Over the last 11 days I have learned a lot about and.
I have learned that it is possible to be intensely sad and intensely happy in the exact same moment. With grief at the core and love surrounding it, it is possible.
I have also learned that being the one who stays and being the one who goes can feel extraordinarily similar and exceptionally different. Each with its own perks, each with its own drawbacks.
On one end of the continuum lies utter freedom. With the choice of movement one is gifted the liberty of independence and the avoidance of the monotonous responsibilities that can hold people back from choosing change. But, with this freedom one can feel a lack of sustainability highlighted by a long series of similar beginnings and endings. An experience of recurring beginnings can eventually start to feel a lot less substantial than the task of remaining in one place for an extended period of time. With all the ceremonies comes a ceremonial feeling of existence and a lack of dimensionality or depth.

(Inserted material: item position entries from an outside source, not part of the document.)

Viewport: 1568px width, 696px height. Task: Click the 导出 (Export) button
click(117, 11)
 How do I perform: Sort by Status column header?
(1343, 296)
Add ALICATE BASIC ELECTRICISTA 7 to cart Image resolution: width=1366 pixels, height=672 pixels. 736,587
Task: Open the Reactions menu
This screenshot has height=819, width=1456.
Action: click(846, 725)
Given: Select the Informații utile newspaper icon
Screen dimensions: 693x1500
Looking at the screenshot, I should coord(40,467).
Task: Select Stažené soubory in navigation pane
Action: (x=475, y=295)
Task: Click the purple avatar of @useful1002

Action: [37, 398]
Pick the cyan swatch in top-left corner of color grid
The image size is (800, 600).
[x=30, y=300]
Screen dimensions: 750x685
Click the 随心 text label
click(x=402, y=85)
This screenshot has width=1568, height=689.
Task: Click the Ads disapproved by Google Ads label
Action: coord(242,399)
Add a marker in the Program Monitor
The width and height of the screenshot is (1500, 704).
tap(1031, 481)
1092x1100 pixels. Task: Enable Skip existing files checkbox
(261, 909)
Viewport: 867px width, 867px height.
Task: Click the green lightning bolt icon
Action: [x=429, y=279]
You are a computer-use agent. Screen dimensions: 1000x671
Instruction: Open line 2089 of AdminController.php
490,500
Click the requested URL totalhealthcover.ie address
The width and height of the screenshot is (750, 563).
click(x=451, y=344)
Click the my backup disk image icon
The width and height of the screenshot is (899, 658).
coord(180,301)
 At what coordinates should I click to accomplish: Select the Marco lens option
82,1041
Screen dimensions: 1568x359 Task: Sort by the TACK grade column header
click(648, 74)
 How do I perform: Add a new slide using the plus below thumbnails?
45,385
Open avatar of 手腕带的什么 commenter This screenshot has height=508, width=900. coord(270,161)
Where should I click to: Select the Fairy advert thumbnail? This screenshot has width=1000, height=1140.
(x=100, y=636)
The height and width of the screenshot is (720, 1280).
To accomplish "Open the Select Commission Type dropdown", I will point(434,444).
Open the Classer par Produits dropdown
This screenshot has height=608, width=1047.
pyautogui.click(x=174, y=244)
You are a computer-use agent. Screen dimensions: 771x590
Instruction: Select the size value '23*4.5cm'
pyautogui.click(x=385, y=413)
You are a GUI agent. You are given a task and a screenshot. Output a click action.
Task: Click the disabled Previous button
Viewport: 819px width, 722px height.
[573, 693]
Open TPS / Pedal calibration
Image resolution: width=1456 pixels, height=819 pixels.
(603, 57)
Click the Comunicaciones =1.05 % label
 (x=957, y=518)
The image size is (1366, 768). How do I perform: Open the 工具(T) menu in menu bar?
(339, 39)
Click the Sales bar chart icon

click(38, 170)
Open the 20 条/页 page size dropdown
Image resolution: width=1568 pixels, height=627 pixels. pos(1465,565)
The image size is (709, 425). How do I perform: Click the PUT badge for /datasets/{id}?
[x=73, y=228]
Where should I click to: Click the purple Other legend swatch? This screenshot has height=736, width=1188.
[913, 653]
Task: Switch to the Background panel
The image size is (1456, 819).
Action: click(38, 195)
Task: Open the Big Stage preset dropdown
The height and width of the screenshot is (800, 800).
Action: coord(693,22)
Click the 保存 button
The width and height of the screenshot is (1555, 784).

On the other end of the continuum lies the monotony of pointless routines and a sense that one has been forced to settle. This nagging feeling is frequently connected to unnecessary contracts, unavoidable obligations and a fear of change. People too tied to responsibilities and bills can spend the majority of their time wishing they were doing something else; not being present; not being themselves.
Both ends of the continuum are precisely the kind of disengagement that I fear and believe is so damaging to our souls. It is therefore my aim to feel that what I do is right for me and good for the world at the same exact time – this and figuring out more about and might be a few of my greatest triumphs yet.